A group of Australian researchers has proposed (based on a 1997 study in rats) that oxycodone, unlike morphine (the effect of which is mediated by μ-opioid receptors), acts on κ-opioid receptors.[18] Further research by this group indicates the drug appears to be a κ2b-opioid agonist.[19] However, this has been disputed, primarily on the basis that oxycodone produces effects typical of μ-opioid agonists.[20]

Research by a Japanese group suggests that the effect of oxycodone is mediated by different receptors in different situations. Specifically, in diabetic mice the κ-opioid receptor appears to be involved in the antinociceptive effects of oxycodone,[21] while in non-diabetic mice the μ1-opioid receptor seems to be primarily responsible for these effects.[22]
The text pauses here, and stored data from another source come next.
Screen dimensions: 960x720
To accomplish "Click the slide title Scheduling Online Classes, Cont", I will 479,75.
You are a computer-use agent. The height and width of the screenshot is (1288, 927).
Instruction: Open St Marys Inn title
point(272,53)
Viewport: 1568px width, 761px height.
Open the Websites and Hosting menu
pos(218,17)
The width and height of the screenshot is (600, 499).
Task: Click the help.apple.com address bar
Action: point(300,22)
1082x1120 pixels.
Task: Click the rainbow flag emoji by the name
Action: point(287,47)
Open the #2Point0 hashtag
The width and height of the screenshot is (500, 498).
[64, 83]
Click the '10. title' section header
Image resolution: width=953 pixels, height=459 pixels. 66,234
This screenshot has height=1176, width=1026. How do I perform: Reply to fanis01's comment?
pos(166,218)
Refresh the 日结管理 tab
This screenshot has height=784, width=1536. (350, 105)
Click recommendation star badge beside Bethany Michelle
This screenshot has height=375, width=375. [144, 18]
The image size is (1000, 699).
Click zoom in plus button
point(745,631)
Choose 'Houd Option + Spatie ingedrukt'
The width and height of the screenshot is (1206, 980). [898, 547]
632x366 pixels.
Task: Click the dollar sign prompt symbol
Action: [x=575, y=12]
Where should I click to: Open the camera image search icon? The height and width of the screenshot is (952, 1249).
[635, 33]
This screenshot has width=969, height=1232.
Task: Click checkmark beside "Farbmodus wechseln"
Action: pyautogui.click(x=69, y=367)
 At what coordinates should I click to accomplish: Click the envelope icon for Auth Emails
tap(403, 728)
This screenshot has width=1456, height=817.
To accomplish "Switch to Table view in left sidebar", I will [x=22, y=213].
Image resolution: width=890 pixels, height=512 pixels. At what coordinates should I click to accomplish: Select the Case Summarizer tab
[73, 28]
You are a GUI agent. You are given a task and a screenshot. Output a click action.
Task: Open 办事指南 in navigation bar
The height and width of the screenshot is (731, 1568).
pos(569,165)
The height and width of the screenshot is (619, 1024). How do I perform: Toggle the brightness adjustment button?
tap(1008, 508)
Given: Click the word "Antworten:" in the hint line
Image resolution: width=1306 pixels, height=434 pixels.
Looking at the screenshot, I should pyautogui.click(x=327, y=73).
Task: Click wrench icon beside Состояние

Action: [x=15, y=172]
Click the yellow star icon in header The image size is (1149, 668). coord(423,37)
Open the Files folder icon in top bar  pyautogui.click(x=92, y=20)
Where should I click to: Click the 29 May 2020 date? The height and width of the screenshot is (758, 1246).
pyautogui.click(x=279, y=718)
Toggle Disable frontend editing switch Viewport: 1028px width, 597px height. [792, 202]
This is interesting, I always thought oxycodone was a μ-opioid agonist. What are your thoughts?

 

[sekio]

It probably activates both, but mu primarily.

Also I'd wager it activates delta OR too. My money's on it having the lowest ec50 at mu.

 

[mgrady3]

there's not one clear answer to your question except for both -
oxycodone certainly has affinities for various opioid receptors. I can't comment specific numbers but I'd reckon Sekio was right in that mu having the lowest ec50.

from drugbank.ca :

Oxycodone acts as a weak agonist at mu, kappa, and delta opioid receptors within the central nervous system (CNS). Oxycodone primarily affects mu-type opioid receptors, which are coupled with G-protein receptors and function as modulators, both positive and negative, of synaptic transmission via G-proteins that activate effector proteins. Binding of the opiate stimulates the exchange of GTP for GDP on the G-protein complex. As the effector system is adenylate cyclase and cAMP located at the inner surface of the plasma membrane, opioids decrease intracellular cAMP by inhibiting adenylate cyclase. Subsequently, the release of nociceptive neurotransmitters such as substance P, GABA, dopamine, acetylcholine, and noradrenaline is inhibited. Opioids such as oxycodone also inhibit the release of vasopressin, somatostatin, insulin, and glucagon. Opioids close N-type voltage-operated calcium channels (kappa-receptor agonist) and open calcium-dependent inwardly rectifying potassium channels (mu and delta receptor agonist). This results in hyperpolarization and reduced neuronal excitability.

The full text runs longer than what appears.